- Instructions
**a.** In the post about the slow SQL join, how would you translate the sentence "So I can't figure out what could be happening." into Spanish?
**b.** How would you condense the paragraph in the post about the slow SQL join that opens with "There is a join that runs out of space" into a shorter version that keeps its main facts?
**c.** Could you reproduce the part of the post about the slow SQL join between "So I can't figure" and "informat = $35.", inclusive?

- Passage shown
BookmarkSubscribeRSS Feed
☑ This topic is solved. Need further help from the community? Please sign in and ask a new question.

 There is a join that runs out of space by inserting many variables. So I tried to go step by step to see where the problem began and I noticed that by selecting up to 17 variables there are no problems, but by entering the 18th variable the processing time goes from 3'50" to 32'57" and this seems inexplicable to me,
because in this case the total memory of the final table does not increase much, ie it goes from 0.58Gb to 0.59Gb.
So I can't figure out what could be happening.
I report the code of the join and the 2 resulting logs respectively with 17 variables in the select and 18

 

proc sql;
create table TAB1 (COMPRESS = YES) as
select TAB_BASE.ANNO_EFFETTO length = 10   
         format = $10.
         informat = $10.,
      TAB_BASE.cod_edwh length = 35   
         format = $35.
         informat = $35.
         label = 'COD_EDWH',
      TAB_BASE.CODICE_BANCA length = 8,
      TAB_BASE.CONVENZIONE_ULTIMO_MOV length = 3  
         format = $3.
         informat = $3.
         label = 'CONVENZIONE_ULTIMO_MOV',
      TAB_BASE.CONVENZLIGHT length = 37   
         format = $255.
         informat = $255.,
      CAL.DATE_ID as DATA_REGOLARIZZAZIONE_ID length = 8   
         format = 11.
         informat = 11.
         label = 'DATE_ID',
      CAL2.DATE_ID as DATA_RINNOVO_ID length = 8   
         format = 11.
         informat = 11.
         label = 'DATE_ID',
      CAL3.DATE_ID as DATAEFFMOV_ID length = 8   
         format = 11.
         informat = 11.
         label = 'DATE_ID',
      CAL4.DATE_ID as DATAEMISSMOV_ID length = 8   
         format = 11.
         informat = 11.
         label = 'DATE_ID',
      CAL5.DATE_ID as DATAPRIMAEMISSIONE_ID length = 8   
         format = 11.
         informat = 11.
         label = 'DATE_ID',
      CAL6.DATE_ID as DATASCADENZA_ID length = 8   
         format = 11.
         informat = 11.
         label = 'DATE_ID',
      CAL7.DATE_ID as DATAULTIMOMOVIMENTO_ID length = 8   
         format = 11.
         informat = 11.
         label = 'DATE_ID',
      CAL8.DATE_ID as DT_FOTOGRAFIA_ID length = 8   
         format = 11.
         informat = 11.
         label = 'DATE_ID',
      TAB_BASE.GARANZIA length = 1  
         format = $1.
         informat = $1.,
      TAB_BASE.LINEA length = 16  
         format = $16.
         informat = $16.,
      TAB_BASE.MENSILIZZAZIONE length = 10   
         format = $10.

- Data segment
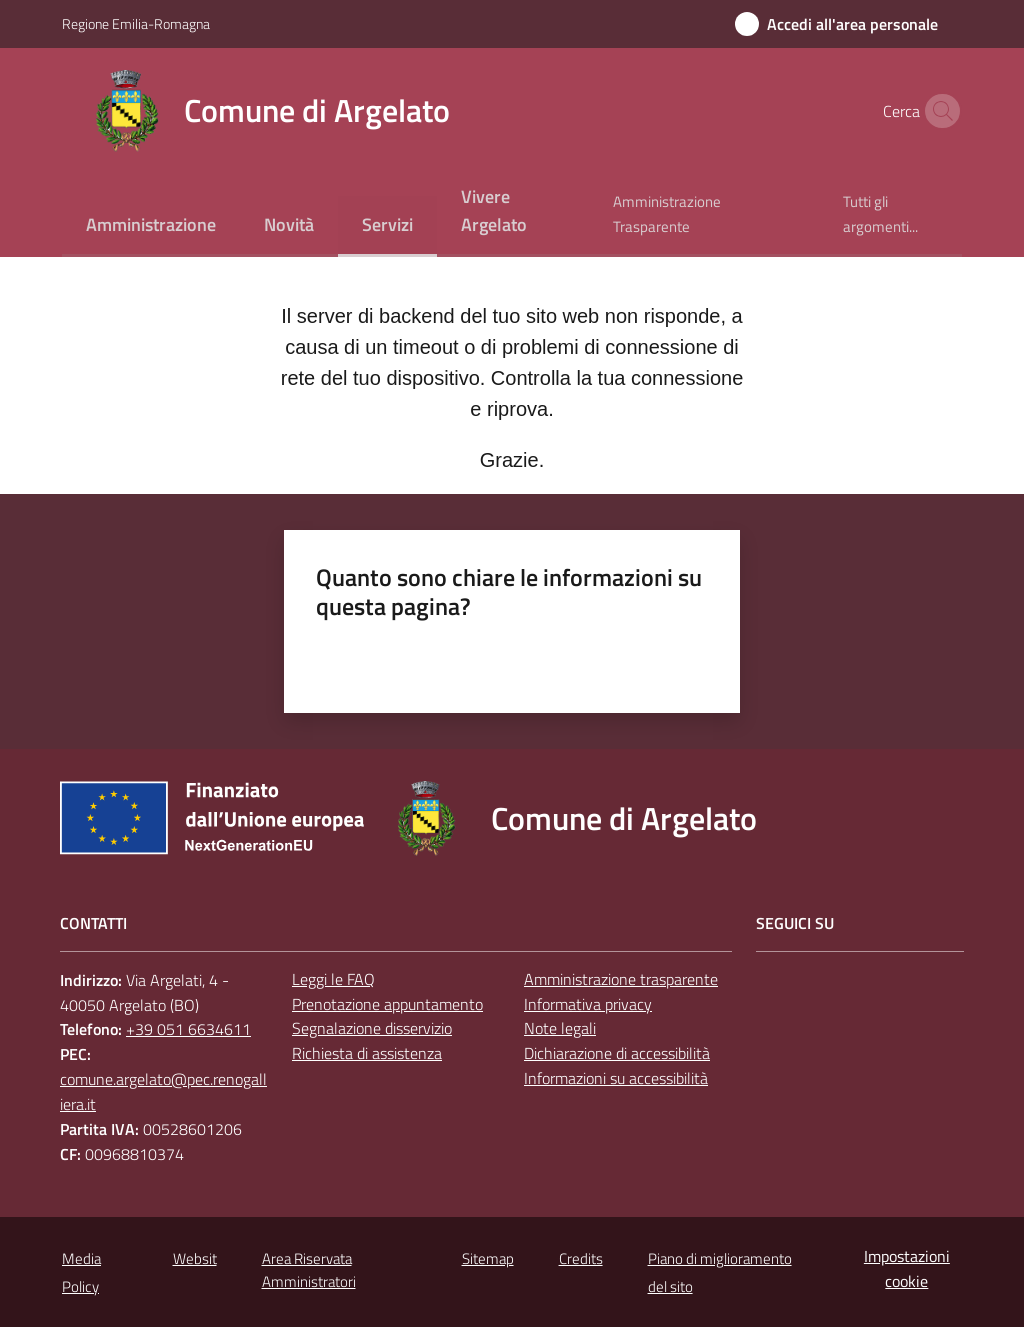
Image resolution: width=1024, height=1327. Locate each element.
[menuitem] (151, 226)
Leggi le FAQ (333, 979)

- Full answers
**a.** Así que no logro entender qué podría estar pasando.

**b.** A join runs out of space when many variables are added. Testing step by step, the poster found that up to 17 selected variables cause no problems. Adding an 18th raises processing time from 3'50" to 32'57", though the final table grows only from 0.58Gb to 0.59Gb, which seems inexplicable.

**c.**
So I can't figure out what could be happening.
I report the code of the join and the 2 resulting logs respectively with 17 variables in the select and 18

 

proc sql;
create table TAB1 (COMPRESS = YES) as
select TAB_BASE.ANNO_EFFETTO length = 10   
         format = $10.
         informat = $10.,
      TAB_BASE.cod_edwh length = 35   
         format = $35.
         informat = $35.